Some of this you are possibly born with, but some of it is acquired. Although I would not say I had a hard life growing up in Waterford, Ireland in the 60’s- it certainly was not easy, and nothing was handed to you. You took nothing for granted, and when the sun came out, you appreciated it.
So I think to answer the question- my approach is to take nothing for granted and appreciate what you have- and if you can give someone else a leg up, why not do so.
What would you say to young people- or indeed people in general- who perhaps find themselves at a crossroads, or are unsure as to what path to take when considering their futures?
Crossroads, I love that term. I think it is such an exciting prospect.
Most folks find themselves at a crossroads and there are many means by which they arrive there.
It can be through sheer determination to affect a change in your life, your surroundings or your relationships. It can be as a result of facing into a challenge to break free of your comfort zone, and step out onto the thin ice. It can be due to having a deep dissatisfaction with your lot but trying to find the courage to break free- which is not always easy when your head is down.
The more you have- the more you have to lose and the harder it is to affect change by rolling the dice. Others feel challenged to come to the crossroads- primarily out of ignorance or uncertainty. They sense there is something better or different out there, but they just don’t know what it is- fear of the unknown perhaps- and are somehow compelled or drawn to it, like moths to a flame.
I think the central theme in all of this is courage. In each instance, I believe it takes courage to bring about change in your life.
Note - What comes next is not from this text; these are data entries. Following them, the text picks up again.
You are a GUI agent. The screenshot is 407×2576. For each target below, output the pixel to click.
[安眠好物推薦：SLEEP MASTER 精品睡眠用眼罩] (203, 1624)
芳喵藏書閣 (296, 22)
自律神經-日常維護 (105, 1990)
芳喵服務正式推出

I can give you 50 good reasons why I should not have left Ireland 30 years ago, but I was spurred on by one reason and one reason alone- I believed there was something out there for me, something good, something positive. There was something out there that would define me, more than all I had achieved up to that point.
From this inner belief, I found the courage to leave. Irish people tend to fall out the window and land on the roof, and my decision proved to be a good one.
What would I say to folks considering change now? Find the courage to do so from within; you have the rest of your life to regret it.
I will leave you with a quote from GEN George S. Patton.
‘Accept the challenges, so that you may feel the exhilaration of victory.’